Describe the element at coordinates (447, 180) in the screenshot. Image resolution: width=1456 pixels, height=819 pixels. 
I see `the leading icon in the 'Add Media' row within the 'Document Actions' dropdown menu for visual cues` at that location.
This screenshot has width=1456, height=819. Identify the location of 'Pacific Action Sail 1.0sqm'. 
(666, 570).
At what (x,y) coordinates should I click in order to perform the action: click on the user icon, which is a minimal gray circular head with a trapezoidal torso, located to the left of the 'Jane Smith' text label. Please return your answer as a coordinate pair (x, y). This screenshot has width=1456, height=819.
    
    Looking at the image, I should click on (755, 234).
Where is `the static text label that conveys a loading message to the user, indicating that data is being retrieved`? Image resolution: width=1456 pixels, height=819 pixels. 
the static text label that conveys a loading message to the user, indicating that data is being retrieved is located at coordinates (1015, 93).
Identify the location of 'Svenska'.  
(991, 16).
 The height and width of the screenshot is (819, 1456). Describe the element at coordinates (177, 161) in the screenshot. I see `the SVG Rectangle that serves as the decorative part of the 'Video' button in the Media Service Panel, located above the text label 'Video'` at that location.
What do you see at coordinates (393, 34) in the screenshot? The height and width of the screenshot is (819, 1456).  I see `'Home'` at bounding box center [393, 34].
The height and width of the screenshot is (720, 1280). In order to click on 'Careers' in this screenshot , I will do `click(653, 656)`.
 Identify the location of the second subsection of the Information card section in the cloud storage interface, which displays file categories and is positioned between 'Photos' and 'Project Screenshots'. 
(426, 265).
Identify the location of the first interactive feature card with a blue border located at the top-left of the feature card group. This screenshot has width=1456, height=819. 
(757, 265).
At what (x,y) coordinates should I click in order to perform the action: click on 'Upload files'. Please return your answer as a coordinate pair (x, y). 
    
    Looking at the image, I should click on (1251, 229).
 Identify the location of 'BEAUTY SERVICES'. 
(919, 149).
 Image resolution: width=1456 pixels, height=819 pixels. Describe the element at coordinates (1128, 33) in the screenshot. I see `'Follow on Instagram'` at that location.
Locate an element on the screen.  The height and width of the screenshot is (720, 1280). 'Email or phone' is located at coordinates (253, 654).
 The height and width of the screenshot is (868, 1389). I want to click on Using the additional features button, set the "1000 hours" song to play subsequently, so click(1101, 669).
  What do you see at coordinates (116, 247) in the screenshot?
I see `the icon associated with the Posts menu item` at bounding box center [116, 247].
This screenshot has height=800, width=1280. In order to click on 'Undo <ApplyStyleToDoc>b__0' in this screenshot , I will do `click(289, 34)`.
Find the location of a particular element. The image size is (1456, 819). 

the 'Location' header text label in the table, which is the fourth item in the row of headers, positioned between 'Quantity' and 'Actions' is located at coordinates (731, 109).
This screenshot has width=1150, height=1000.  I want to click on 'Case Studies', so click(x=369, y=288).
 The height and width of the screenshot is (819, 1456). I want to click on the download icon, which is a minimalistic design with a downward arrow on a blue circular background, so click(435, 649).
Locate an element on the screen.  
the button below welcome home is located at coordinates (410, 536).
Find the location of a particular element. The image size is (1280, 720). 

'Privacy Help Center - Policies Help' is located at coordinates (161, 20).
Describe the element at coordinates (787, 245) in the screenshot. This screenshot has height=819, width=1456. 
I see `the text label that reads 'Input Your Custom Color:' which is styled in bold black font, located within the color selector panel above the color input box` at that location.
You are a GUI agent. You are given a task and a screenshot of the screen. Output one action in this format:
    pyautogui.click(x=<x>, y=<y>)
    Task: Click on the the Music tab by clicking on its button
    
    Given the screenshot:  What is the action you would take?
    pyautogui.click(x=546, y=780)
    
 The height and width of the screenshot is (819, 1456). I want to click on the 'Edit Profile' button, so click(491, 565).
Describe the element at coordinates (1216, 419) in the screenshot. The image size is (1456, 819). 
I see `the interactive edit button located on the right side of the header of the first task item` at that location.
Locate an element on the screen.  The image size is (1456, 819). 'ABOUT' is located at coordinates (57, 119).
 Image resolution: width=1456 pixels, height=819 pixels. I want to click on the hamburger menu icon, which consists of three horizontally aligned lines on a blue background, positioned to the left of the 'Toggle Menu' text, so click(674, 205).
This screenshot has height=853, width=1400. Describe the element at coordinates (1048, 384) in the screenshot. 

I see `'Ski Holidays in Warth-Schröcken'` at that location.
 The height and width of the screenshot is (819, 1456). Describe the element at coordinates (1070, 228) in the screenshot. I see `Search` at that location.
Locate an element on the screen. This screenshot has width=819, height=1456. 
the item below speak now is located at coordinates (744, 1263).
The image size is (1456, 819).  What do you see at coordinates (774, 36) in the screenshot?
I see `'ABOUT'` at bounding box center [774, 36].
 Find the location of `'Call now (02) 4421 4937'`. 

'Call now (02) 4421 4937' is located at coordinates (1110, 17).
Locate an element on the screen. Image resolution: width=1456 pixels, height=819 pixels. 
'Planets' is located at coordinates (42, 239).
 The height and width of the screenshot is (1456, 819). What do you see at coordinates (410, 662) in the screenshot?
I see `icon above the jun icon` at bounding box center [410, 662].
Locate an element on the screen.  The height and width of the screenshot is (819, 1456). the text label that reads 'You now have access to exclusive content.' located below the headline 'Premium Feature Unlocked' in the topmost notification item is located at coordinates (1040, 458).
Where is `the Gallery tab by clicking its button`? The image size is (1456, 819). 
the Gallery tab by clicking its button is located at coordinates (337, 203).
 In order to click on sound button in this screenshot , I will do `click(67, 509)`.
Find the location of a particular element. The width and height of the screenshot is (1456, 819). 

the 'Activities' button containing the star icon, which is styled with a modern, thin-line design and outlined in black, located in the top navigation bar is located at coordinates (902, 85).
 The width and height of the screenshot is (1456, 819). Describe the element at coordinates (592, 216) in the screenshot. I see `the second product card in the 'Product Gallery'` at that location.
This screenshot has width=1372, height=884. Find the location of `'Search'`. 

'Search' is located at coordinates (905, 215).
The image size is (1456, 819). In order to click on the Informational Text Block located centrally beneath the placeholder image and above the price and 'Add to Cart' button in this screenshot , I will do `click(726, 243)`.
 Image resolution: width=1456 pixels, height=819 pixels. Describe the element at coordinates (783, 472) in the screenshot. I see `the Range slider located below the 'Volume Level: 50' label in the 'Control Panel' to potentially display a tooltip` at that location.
- - - - -
• Task brief:
Copy out every line of the data above word for word, from start to finish.

• Written answer:
Describe the element at coordinates (447, 180) in the screenshot. Image resolution: width=1456 pixels, height=819 pixels. 
I see `the leading icon in the 'Add Media' row within the 'Document Actions' dropdown menu for visual cues` at that location.
This screenshot has width=1456, height=819. Identify the location of 'Pacific Action Sail 1.0sqm'. 
(666, 570).
At what (x,y) coordinates should I click in order to perform the action: click on the user icon, which is a minimal gray circular head with a trapezoidal torso, located to the left of the 'Jane Smith' text label. Please return your answer as a coordinate pair (x, y). This screenshot has width=1456, height=819.
    
    Looking at the image, I should click on (755, 234).
Where is `the static text label that conveys a loading message to the user, indicating that data is being retrieved`? Image resolution: width=1456 pixels, height=819 pixels. 
the static text label that conveys a loading message to the user, indicating that data is being retrieved is located at coordinates (1015, 93).
Identify the location of 'Svenska'.  
(991, 16).
 The height and width of the screenshot is (819, 1456). Describe the element at coordinates (177, 161) in the screenshot. I see `the SVG Rectangle that serves as the decorative part of the 'Video' button in the Media Service Panel, located above the text label 'Video'` at that location.
What do you see at coordinates (393, 34) in the screenshot? The height and width of the screenshot is (819, 1456).  I see `'Home'` at bounding box center [393, 34].
The height and width of the screenshot is (720, 1280). In order to click on 'Careers' in this screenshot , I will do `click(653, 656)`.
 Identify the location of the second subsection of the Information card section in the cloud storage interface, which displays file categories and is positioned between 'Photos' and 'Project Screenshots'. 
(426, 265).
Identify the location of the first interactive feature card with a blue border located at the top-left of the feature card group. This screenshot has width=1456, height=819. 
(757, 265).
At what (x,y) coordinates should I click in order to perform the action: click on 'Upload files'. Please return your answer as a coordinate pair (x, y). 
    
    Looking at the image, I should click on (1251, 229).
 Identify the location of 'BEAUTY SERVICES'. 
(919, 149).
 Image resolution: width=1456 pixels, height=819 pixels. Describe the element at coordinates (1128, 33) in the screenshot. I see `'Follow on Instagram'` at that location.
Locate an element on the screen.  The height and width of the screenshot is (720, 1280). 'Email or phone' is located at coordinates (253, 654).
 The height and width of the screenshot is (868, 1389). I want to click on Using the additional features button, set the "1000 hours" song to play subsequently, so click(1101, 669).
  What do you see at coordinates (116, 247) in the screenshot?
I see `the icon associated with the Posts menu item` at bounding box center [116, 247].
This screenshot has height=800, width=1280. In order to click on 'Undo <ApplyStyleToDoc>b__0' in this screenshot , I will do `click(289, 34)`.
Find the location of a particular element. The image size is (1456, 819). 

the 'Location' header text label in the table, which is the fourth item in the row of headers, positioned between 'Quantity' and 'Actions' is located at coordinates (731, 109).
This screenshot has width=1150, height=1000.  I want to click on 'Case Studies', so click(x=369, y=288).
 The height and width of the screenshot is (819, 1456). I want to click on the download icon, which is a minimalistic design with a downward arrow on a blue circular background, so click(435, 649).
Locate an element on the screen.  
the button below welcome home is located at coordinates (410, 536).
Find the location of a particular element. The image size is (1280, 720). 

'Privacy Help Center - Policies Help' is located at coordinates (161, 20).
Describe the element at coordinates (787, 245) in the screenshot. This screenshot has height=819, width=1456. 
I see `the text label that reads 'Input Your Custom Color:' which is styled in bold black font, located within the color selector panel above the color input box` at that location.
You are a GUI agent. You are given a task and a screenshot of the screen. Output one action in this format:
    pyautogui.click(x=<x>, y=<y>)
    Task: Click on the the Music tab by clicking on its button
    
    Given the screenshot:  What is the action you would take?
    pyautogui.click(x=546, y=780)
    
 The height and width of the screenshot is (819, 1456). I want to click on the 'Edit Profile' button, so click(491, 565).
Describe the element at coordinates (1216, 419) in the screenshot. The image size is (1456, 819). 
I see `the interactive edit button located on the right side of the header of the first task item` at that location.
Locate an element on the screen.  The image size is (1456, 819). 'ABOUT' is located at coordinates (57, 119).
 Image resolution: width=1456 pixels, height=819 pixels. I want to click on the hamburger menu icon, which consists of three horizontally aligned lines on a blue background, positioned to the left of the 'Toggle Menu' text, so click(674, 205).
This screenshot has height=853, width=1400. Describe the element at coordinates (1048, 384) in the screenshot. 

I see `'Ski Holidays in Warth-Schröcken'` at that location.
 The height and width of the screenshot is (819, 1456). Describe the element at coordinates (1070, 228) in the screenshot. I see `Search` at that location.
Locate an element on the screen. This screenshot has width=819, height=1456. 
the item below speak now is located at coordinates (744, 1263).
The image size is (1456, 819).  What do you see at coordinates (774, 36) in the screenshot?
I see `'ABOUT'` at bounding box center [774, 36].
 Find the location of `'Call now (02) 4421 4937'`. 

'Call now (02) 4421 4937' is located at coordinates (1110, 17).
Locate an element on the screen. Image resolution: width=1456 pixels, height=819 pixels. 
'Planets' is located at coordinates (42, 239).
 The height and width of the screenshot is (1456, 819). What do you see at coordinates (410, 662) in the screenshot?
I see `icon above the jun icon` at bounding box center [410, 662].
Locate an element on the screen.  The height and width of the screenshot is (819, 1456). the text label that reads 'You now have access to exclusive content.' located below the headline 'Premium Feature Unlocked' in the topmost notification item is located at coordinates (1040, 458).
Where is `the Gallery tab by clicking its button`? The image size is (1456, 819). 
the Gallery tab by clicking its button is located at coordinates (337, 203).
 In order to click on sound button in this screenshot , I will do `click(67, 509)`.
Find the location of a particular element. The width and height of the screenshot is (1456, 819). 

the 'Activities' button containing the star icon, which is styled with a modern, thin-line design and outlined in black, located in the top navigation bar is located at coordinates (902, 85).
 The width and height of the screenshot is (1456, 819). Describe the element at coordinates (592, 216) in the screenshot. I see `the second product card in the 'Product Gallery'` at that location.
This screenshot has width=1372, height=884. Find the location of `'Search'`. 

'Search' is located at coordinates (905, 215).
The image size is (1456, 819). In order to click on the Informational Text Block located centrally beneath the placeholder image and above the price and 'Add to Cart' button in this screenshot , I will do `click(726, 243)`.
 Image resolution: width=1456 pixels, height=819 pixels. Describe the element at coordinates (783, 472) in the screenshot. I see `the Range slider located below the 'Volume Level: 50' label in the 'Control Panel' to potentially display a tooltip` at that location.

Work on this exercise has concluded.